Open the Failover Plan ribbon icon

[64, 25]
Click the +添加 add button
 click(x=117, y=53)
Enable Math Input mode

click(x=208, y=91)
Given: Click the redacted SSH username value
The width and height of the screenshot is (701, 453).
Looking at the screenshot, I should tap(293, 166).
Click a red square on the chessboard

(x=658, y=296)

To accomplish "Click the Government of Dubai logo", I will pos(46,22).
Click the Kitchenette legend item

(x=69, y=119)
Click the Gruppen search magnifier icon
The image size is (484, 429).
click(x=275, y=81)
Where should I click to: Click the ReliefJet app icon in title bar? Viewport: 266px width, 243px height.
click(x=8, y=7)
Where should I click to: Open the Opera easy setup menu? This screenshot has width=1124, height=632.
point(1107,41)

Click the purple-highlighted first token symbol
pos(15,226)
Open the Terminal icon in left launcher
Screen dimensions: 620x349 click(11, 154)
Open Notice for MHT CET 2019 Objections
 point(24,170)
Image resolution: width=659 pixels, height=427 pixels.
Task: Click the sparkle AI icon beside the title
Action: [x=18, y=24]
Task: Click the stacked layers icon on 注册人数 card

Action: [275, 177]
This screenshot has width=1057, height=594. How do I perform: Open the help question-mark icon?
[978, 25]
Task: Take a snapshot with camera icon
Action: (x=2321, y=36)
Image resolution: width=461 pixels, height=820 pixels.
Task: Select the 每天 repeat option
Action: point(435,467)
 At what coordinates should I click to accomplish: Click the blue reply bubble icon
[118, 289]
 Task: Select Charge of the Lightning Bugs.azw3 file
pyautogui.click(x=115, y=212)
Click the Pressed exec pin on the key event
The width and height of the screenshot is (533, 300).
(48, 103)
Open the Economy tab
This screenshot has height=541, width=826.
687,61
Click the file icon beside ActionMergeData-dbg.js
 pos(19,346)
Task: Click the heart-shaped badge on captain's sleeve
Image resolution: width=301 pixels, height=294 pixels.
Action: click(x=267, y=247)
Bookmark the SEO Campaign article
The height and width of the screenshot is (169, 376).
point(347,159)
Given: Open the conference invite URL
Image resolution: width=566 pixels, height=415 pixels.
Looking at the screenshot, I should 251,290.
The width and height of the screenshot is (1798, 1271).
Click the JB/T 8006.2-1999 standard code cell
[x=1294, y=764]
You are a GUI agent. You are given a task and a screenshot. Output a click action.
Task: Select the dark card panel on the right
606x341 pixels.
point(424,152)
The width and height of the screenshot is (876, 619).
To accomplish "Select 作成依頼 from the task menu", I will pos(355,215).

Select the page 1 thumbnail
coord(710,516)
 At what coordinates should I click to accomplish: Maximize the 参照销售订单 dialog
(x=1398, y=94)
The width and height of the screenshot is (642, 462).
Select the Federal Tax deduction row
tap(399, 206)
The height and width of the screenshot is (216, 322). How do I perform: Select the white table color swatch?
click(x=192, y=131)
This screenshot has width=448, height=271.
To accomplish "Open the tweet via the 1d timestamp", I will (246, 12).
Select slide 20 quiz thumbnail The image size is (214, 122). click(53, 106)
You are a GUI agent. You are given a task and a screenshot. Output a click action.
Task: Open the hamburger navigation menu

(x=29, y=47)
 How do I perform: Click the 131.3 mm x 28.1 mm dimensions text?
• • • • •
_Work required_
Copy out every item above word for word, leaving each line unchanged.

_Result of the task_
Open the Failover Plan ribbon icon

[64, 25]
Click the +添加 add button
 click(x=117, y=53)
Enable Math Input mode

click(x=208, y=91)
Given: Click the redacted SSH username value
The width and height of the screenshot is (701, 453).
Looking at the screenshot, I should tap(293, 166).
Click a red square on the chessboard

(x=658, y=296)

To accomplish "Click the Government of Dubai logo", I will pos(46,22).
Click the Kitchenette legend item

(x=69, y=119)
Click the Gruppen search magnifier icon
The image size is (484, 429).
click(x=275, y=81)
Where should I click to: Click the ReliefJet app icon in title bar? Viewport: 266px width, 243px height.
click(x=8, y=7)
Where should I click to: Open the Opera easy setup menu? This screenshot has width=1124, height=632.
point(1107,41)

Click the purple-highlighted first token symbol
pos(15,226)
Open the Terminal icon in left launcher
Screen dimensions: 620x349 click(11, 154)
Open Notice for MHT CET 2019 Objections
 point(24,170)
Image resolution: width=659 pixels, height=427 pixels.
Task: Click the sparkle AI icon beside the title
Action: [x=18, y=24]
Task: Click the stacked layers icon on 注册人数 card

Action: [275, 177]
This screenshot has width=1057, height=594. How do I perform: Open the help question-mark icon?
[978, 25]
Task: Take a snapshot with camera icon
Action: (x=2321, y=36)
Image resolution: width=461 pixels, height=820 pixels.
Task: Select the 每天 repeat option
Action: point(435,467)
 At what coordinates should I click to accomplish: Click the blue reply bubble icon
[118, 289]
 Task: Select Charge of the Lightning Bugs.azw3 file
pyautogui.click(x=115, y=212)
Click the Pressed exec pin on the key event
The width and height of the screenshot is (533, 300).
(48, 103)
Open the Economy tab
This screenshot has height=541, width=826.
687,61
Click the file icon beside ActionMergeData-dbg.js
 pos(19,346)
Task: Click the heart-shaped badge on captain's sleeve
Image resolution: width=301 pixels, height=294 pixels.
Action: click(x=267, y=247)
Bookmark the SEO Campaign article
The height and width of the screenshot is (169, 376).
point(347,159)
Given: Open the conference invite URL
Image resolution: width=566 pixels, height=415 pixels.
Looking at the screenshot, I should 251,290.
The width and height of the screenshot is (1798, 1271).
Click the JB/T 8006.2-1999 standard code cell
[x=1294, y=764]
You are a GUI agent. You are given a task and a screenshot. Output a click action.
Task: Select the dark card panel on the right
606x341 pixels.
point(424,152)
The width and height of the screenshot is (876, 619).
To accomplish "Select 作成依頼 from the task menu", I will pos(355,215).

Select the page 1 thumbnail
coord(710,516)
 At what coordinates should I click to accomplish: Maximize the 参照销售订单 dialog
(x=1398, y=94)
The width and height of the screenshot is (642, 462).
Select the Federal Tax deduction row
tap(399, 206)
The height and width of the screenshot is (216, 322). How do I perform: Select the white table color swatch?
click(x=192, y=131)
This screenshot has width=448, height=271.
To accomplish "Open the tweet via the 1d timestamp", I will (246, 12).
Select slide 20 quiz thumbnail The image size is (214, 122). click(53, 106)
You are a GUI agent. You are given a task and a screenshot. Output a click action.
Task: Open the hamburger navigation menu

(x=29, y=47)
 How do I perform: Click the 131.3 mm x 28.1 mm dimensions text?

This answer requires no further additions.